WORK REQUIRED. Every line below needs to be reproduced exactly.

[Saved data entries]
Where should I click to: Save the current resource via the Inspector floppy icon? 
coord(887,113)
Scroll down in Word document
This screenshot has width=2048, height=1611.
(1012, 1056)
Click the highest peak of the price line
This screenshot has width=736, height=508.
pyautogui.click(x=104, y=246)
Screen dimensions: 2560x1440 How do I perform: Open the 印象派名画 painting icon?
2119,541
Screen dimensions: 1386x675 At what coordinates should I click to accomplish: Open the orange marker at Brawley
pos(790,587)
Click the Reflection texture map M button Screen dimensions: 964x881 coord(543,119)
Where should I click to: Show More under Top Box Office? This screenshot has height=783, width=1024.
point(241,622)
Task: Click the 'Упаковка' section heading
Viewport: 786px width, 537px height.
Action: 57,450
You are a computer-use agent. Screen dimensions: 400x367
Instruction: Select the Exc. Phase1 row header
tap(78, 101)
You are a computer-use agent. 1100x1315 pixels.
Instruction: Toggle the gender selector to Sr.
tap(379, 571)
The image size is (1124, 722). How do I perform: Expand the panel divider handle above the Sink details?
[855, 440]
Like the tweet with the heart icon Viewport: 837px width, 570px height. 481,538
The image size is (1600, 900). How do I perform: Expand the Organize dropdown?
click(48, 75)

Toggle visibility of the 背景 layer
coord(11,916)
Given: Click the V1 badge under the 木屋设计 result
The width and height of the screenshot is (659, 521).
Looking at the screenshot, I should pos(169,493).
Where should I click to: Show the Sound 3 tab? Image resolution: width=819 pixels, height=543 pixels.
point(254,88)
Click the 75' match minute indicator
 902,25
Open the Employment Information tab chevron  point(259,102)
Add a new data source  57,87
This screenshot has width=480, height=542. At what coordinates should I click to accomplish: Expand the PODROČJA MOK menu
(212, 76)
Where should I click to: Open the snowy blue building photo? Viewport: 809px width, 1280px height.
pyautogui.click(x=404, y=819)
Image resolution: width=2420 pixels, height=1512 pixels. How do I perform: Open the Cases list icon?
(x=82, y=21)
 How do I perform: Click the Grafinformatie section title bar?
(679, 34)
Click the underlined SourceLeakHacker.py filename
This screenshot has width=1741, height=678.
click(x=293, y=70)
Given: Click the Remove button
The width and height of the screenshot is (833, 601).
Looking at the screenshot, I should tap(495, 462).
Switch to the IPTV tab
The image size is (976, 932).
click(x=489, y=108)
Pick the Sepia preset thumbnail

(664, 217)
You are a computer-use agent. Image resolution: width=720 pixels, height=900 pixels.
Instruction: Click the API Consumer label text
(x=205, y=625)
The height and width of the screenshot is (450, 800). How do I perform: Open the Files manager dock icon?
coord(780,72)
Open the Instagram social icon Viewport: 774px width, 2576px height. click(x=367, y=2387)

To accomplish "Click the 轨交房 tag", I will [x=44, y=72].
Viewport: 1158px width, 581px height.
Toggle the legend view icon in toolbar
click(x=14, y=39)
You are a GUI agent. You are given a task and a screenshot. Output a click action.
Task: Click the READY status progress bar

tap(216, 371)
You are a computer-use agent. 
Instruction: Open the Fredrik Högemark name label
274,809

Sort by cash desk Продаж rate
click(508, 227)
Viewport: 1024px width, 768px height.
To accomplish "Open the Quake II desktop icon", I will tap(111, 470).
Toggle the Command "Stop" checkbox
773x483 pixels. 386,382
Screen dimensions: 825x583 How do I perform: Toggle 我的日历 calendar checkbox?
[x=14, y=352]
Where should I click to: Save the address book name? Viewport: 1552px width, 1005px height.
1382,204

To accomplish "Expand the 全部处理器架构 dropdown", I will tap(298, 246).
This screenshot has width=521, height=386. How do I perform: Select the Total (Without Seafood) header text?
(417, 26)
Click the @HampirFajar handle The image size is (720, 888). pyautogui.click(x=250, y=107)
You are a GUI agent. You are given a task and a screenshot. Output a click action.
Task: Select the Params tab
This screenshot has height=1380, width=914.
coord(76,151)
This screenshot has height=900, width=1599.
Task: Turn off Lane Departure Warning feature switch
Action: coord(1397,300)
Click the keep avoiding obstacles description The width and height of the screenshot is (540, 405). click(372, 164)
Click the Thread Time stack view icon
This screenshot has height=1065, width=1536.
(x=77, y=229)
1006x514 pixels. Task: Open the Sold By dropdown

ANSWER FOR THIS EXERCISE.
Where should I click to: Save the current resource via the Inspector floppy icon? 
coord(887,113)
Scroll down in Word document
This screenshot has width=2048, height=1611.
(1012, 1056)
Click the highest peak of the price line
This screenshot has width=736, height=508.
pyautogui.click(x=104, y=246)
Screen dimensions: 2560x1440 How do I perform: Open the 印象派名画 painting icon?
2119,541
Screen dimensions: 1386x675 At what coordinates should I click to accomplish: Open the orange marker at Brawley
pos(790,587)
Click the Reflection texture map M button Screen dimensions: 964x881 coord(543,119)
Where should I click to: Show More under Top Box Office? This screenshot has height=783, width=1024.
point(241,622)
Task: Click the 'Упаковка' section heading
Viewport: 786px width, 537px height.
Action: 57,450
You are a computer-use agent. Screen dimensions: 400x367
Instruction: Select the Exc. Phase1 row header
tap(78, 101)
You are a computer-use agent. 1100x1315 pixels.
Instruction: Toggle the gender selector to Sr.
tap(379, 571)
The image size is (1124, 722). How do I perform: Expand the panel divider handle above the Sink details?
[855, 440]
Like the tweet with the heart icon Viewport: 837px width, 570px height. 481,538
The image size is (1600, 900). How do I perform: Expand the Organize dropdown?
click(48, 75)

Toggle visibility of the 背景 layer
coord(11,916)
Given: Click the V1 badge under the 木屋设计 result
The width and height of the screenshot is (659, 521).
Looking at the screenshot, I should pos(169,493).
Where should I click to: Show the Sound 3 tab? Image resolution: width=819 pixels, height=543 pixels.
point(254,88)
Click the 75' match minute indicator
 902,25
Open the Employment Information tab chevron  point(259,102)
Add a new data source  57,87
This screenshot has width=480, height=542. At what coordinates should I click to accomplish: Expand the PODROČJA MOK menu
(212, 76)
Where should I click to: Open the snowy blue building photo? Viewport: 809px width, 1280px height.
pyautogui.click(x=404, y=819)
Image resolution: width=2420 pixels, height=1512 pixels. How do I perform: Open the Cases list icon?
(x=82, y=21)
 How do I perform: Click the Grafinformatie section title bar?
(679, 34)
Click the underlined SourceLeakHacker.py filename
This screenshot has width=1741, height=678.
click(x=293, y=70)
Given: Click the Remove button
The width and height of the screenshot is (833, 601).
Looking at the screenshot, I should tap(495, 462).
Switch to the IPTV tab
The image size is (976, 932).
click(x=489, y=108)
Pick the Sepia preset thumbnail

(664, 217)
You are a computer-use agent. Image resolution: width=720 pixels, height=900 pixels.
Instruction: Click the API Consumer label text
(x=205, y=625)
The height and width of the screenshot is (450, 800). How do I perform: Open the Files manager dock icon?
coord(780,72)
Open the Instagram social icon Viewport: 774px width, 2576px height. click(x=367, y=2387)

To accomplish "Click the 轨交房 tag", I will [x=44, y=72].
Viewport: 1158px width, 581px height.
Toggle the legend view icon in toolbar
click(x=14, y=39)
You are a GUI agent. You are given a task and a screenshot. Output a click action.
Task: Click the READY status progress bar

tap(216, 371)
You are a computer-use agent. 
Instruction: Open the Fredrik Högemark name label
274,809

Sort by cash desk Продаж rate
click(508, 227)
Viewport: 1024px width, 768px height.
To accomplish "Open the Quake II desktop icon", I will tap(111, 470).
Toggle the Command "Stop" checkbox
773x483 pixels. 386,382
Screen dimensions: 825x583 How do I perform: Toggle 我的日历 calendar checkbox?
[x=14, y=352]
Where should I click to: Save the address book name? Viewport: 1552px width, 1005px height.
1382,204

To accomplish "Expand the 全部处理器架构 dropdown", I will tap(298, 246).
This screenshot has width=521, height=386. How do I perform: Select the Total (Without Seafood) header text?
(417, 26)
Click the @HampirFajar handle The image size is (720, 888). pyautogui.click(x=250, y=107)
You are a GUI agent. You are given a task and a screenshot. Output a click action.
Task: Select the Params tab
This screenshot has height=1380, width=914.
coord(76,151)
This screenshot has height=900, width=1599.
Task: Turn off Lane Departure Warning feature switch
Action: coord(1397,300)
Click the keep avoiding obstacles description The width and height of the screenshot is (540, 405). click(372, 164)
Click the Thread Time stack view icon
This screenshot has height=1065, width=1536.
(x=77, y=229)
1006x514 pixels. Task: Open the Sold By dropdown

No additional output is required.